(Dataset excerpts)

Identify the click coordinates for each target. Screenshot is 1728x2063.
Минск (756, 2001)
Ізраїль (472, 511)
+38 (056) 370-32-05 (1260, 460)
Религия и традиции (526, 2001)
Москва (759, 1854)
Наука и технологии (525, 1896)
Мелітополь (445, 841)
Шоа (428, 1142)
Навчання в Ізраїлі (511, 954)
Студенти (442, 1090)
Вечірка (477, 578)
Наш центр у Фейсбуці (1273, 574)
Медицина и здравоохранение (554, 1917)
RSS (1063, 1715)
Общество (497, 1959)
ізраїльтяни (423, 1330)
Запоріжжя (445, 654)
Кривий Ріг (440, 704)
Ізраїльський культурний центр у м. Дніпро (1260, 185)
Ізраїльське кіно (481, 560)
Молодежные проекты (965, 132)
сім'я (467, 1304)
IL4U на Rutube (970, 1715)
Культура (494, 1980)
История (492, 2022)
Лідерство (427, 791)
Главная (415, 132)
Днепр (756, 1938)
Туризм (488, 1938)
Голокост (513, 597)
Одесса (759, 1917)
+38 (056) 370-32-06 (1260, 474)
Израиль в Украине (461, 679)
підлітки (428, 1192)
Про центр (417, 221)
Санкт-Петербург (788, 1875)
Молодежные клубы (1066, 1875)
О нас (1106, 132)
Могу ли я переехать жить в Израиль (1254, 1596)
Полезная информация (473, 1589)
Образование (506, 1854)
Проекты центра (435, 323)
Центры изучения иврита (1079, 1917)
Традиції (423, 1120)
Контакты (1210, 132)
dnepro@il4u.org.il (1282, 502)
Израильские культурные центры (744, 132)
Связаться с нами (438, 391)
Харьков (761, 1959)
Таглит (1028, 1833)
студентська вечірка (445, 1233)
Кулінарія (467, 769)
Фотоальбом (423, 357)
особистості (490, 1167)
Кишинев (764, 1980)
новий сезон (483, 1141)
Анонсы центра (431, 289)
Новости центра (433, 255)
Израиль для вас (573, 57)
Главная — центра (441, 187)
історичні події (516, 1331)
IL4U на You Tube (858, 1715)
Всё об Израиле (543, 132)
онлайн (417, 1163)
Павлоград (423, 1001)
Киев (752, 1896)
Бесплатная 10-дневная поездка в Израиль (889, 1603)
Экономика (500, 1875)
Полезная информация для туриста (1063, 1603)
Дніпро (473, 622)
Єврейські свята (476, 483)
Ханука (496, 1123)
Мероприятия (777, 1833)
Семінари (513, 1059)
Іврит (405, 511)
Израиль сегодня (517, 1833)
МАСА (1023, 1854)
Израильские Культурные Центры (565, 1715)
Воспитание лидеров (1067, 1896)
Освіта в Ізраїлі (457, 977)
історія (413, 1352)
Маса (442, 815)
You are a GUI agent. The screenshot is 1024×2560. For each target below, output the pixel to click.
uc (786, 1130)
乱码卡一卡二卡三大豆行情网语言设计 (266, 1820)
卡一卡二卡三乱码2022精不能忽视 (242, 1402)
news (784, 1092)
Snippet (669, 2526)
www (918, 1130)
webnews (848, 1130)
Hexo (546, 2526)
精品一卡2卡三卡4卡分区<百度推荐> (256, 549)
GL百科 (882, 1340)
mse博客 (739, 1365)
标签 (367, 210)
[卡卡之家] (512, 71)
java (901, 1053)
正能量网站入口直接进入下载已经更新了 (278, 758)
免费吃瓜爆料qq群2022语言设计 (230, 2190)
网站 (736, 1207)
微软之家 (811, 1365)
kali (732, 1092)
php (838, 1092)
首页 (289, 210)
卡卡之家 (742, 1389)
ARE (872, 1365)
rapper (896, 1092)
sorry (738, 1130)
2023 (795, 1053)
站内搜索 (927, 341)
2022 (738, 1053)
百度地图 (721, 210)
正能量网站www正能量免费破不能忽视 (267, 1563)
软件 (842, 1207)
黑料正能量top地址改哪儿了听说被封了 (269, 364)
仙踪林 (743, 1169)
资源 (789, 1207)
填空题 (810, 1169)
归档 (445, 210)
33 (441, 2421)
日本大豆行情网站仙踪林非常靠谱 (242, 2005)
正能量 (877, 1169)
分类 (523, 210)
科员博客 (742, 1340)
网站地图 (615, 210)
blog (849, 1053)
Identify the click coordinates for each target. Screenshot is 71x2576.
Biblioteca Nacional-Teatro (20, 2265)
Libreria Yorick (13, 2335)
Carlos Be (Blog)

▶ Task brief:
The line containing "正能量网站www正能量免费破不能忽视 (267, 1563)" and every line after it, through the end of the records, should be repeated exactly and alone.

▶ Output for this task:
正能量网站www正能量免费破不能忽视 (267, 1563)
软件 (842, 1207)
黑料正能量top地址改哪儿了听说被封了 (269, 364)
仙踪林 (743, 1169)
资源 (789, 1207)
填空题 (810, 1169)
归档 (445, 210)
33 (441, 2421)
日本大豆行情网站仙踪林非常靠谱 (242, 2005)
正能量 (877, 1169)
分类 (523, 210)
科员博客 (742, 1340)
网站地图 (615, 210)
blog (849, 1053)
Identify the click coordinates for each target. Screenshot is 71x2576.
Biblioteca Nacional-Teatro (20, 2265)
Libreria Yorick (13, 2335)
Carlos Be (Blog)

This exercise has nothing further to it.